Gartenhäuser aus Holz werden in der Regel als Bausatz in einem oder mehreren großen Packstück geliefert. Dank der einfachen Elemente- oder Blockbohlen-Bauweise mit Nut- und Federsystem ist der Aufbau solcher Häuser auch für Nicht-Profis gut machbar.

Wie das dann vor sich geht? Die Spedition wird die Packstücke zum vereinbarten Termin so nahe wie möglich am künftigen Bauplatz abladen. Je nach örtlicher Situation werden Sie selbst auspacken und die Hölzer und Materialien zum Bauplatz transportieren müssen. Für den Aufbau legen die Anbieter einen Aufbauplan und die nötigen Kleinmaterialien bei, jedoch keine Werkzeuge. Planen Sie die Logistik vom Eintreffen der Spedition bis zum Aufbau vorab möglichst genau.

  • Das Fundament muss vor dem Aufbau komplett und trocken sein.
  • Wer vor hat, hölzerne Blockbohlen vor dem Aufbau zu streichen, muss auch das dafür nötige Zwischenlager und die Modalitäten des Streichens und Trocknens planen. Dies ist jedoch nicht zwingend, viele Gartenhauskäufer streichen ihr Haus auch erst nach dem Aufbau.
  • Der Aufbau per DIY ist in der Regel zu zweit gut schaffbar, mehr helfende Hände sind von Vorteil.
  • Besorgen Sie Planen, um das noch ungeschützte Holz im Fall von Regen bzw. während längerer Unterbrechungen vor Feuchtigkeit zu schützen.

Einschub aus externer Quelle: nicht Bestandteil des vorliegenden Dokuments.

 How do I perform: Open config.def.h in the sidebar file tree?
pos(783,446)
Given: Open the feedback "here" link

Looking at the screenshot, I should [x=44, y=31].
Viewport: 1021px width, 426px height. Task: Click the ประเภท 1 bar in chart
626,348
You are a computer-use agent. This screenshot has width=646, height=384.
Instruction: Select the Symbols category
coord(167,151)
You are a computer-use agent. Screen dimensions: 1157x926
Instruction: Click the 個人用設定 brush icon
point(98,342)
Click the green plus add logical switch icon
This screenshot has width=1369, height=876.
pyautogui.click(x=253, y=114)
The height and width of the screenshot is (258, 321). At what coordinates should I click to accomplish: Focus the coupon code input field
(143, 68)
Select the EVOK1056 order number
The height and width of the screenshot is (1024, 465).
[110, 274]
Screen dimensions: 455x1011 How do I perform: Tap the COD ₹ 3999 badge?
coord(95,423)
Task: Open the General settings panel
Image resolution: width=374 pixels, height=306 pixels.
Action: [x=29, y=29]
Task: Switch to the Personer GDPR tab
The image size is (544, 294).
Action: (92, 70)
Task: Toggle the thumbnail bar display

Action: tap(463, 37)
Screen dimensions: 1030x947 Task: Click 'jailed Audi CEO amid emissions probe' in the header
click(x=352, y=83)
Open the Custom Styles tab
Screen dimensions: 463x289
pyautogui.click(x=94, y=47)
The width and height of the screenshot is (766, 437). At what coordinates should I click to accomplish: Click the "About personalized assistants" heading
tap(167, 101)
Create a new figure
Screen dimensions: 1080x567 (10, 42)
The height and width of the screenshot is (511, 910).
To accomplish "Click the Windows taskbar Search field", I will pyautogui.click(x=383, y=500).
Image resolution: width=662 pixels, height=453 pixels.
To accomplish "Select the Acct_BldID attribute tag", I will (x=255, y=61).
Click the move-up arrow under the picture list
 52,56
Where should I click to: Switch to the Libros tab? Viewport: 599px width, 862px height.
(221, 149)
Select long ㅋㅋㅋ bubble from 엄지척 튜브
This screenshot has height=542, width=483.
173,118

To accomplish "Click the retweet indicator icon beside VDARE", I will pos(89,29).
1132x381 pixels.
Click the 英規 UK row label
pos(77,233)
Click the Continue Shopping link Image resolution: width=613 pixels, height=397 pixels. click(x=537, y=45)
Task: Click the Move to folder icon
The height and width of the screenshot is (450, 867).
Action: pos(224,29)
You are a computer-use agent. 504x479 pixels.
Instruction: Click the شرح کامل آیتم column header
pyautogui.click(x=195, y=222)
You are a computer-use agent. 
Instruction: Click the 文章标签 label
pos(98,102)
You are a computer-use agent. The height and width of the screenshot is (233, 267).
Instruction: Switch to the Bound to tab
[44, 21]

  • Für den Anstrich (Imprägnierung, Lasur oder Deckfarbe) des Gartenhauses ist deutlich mehr Zeit einzuplanen als für den Aufbau selbst

Keine Lust oder Zeit zum selber bauen? Dann beauftragen Sie doch einen Montage-Service, wie er von den Herstellern und anderen Anbietern von Gartenhäusern angeboten wird. Das bedeutet zwar Mehrkosten, spart jedoch viel Arbeit und Zeit. Erfahrene Montage-Teams haben Routine und schaffen den Aufbau in kürzester Zeit.

Es gibt auch Hersteller, die weit mehr anbieten als nur den Aufbau, z.B. auch den Fundamentbau, Imprägnierung und Endanstrich. Sprechen Sie Ihre Wünsche vor dem Kauf genau ab, inklusive der anfallenden Zusatzkosten.

7. Gesamtkosten vorab ermitteln

Sobald Sie sich für ein Gartenhausmodell und einen Anbieter entschieden haben, können Sie genau ermitteln, wie hoch die Gesamtkosten des Projekts ausfallen werden. Berücksichtigen Sie alle anfallenden Posten vom Fundamentbau bis zur Fertigstellung.

Häufig sind das die folgenden Posten:


  • Der Preis des Gartenhauses
  • Zubehörkosten:  Dachdeckungsmaterialien, Regenrinnen, weiteres Zubehör?
  • Die Kosten des Fundaments (Material, Maschinenmiete, evtl. Dienstleisterkosten)
  • Anschlüsse: Verkabelung und Steckdosen, Rohre, Dienste eines Fachelektrikers, falls erforderlich.
  • Kostenpauschale eines eventuell beauftragten Montageteams
  • Anstrich: Imprägnierung, Farben und Lasuren
  • Kosten eines zusätzlichen Bodenbelags, falls gewünscht.
  • Heizung? Kosten der Heizkörper, bei Kaminöfen auch Gebühren des örtl. Schornsteinfegers.
  • Ersteinrichtung: neu anzuschaffende Möbel und Beleuchtung.  


Da die Einzelfälle sehr unterschiedlich ausfallen, ist diese Checkliste nicht abschließend zu verstehen.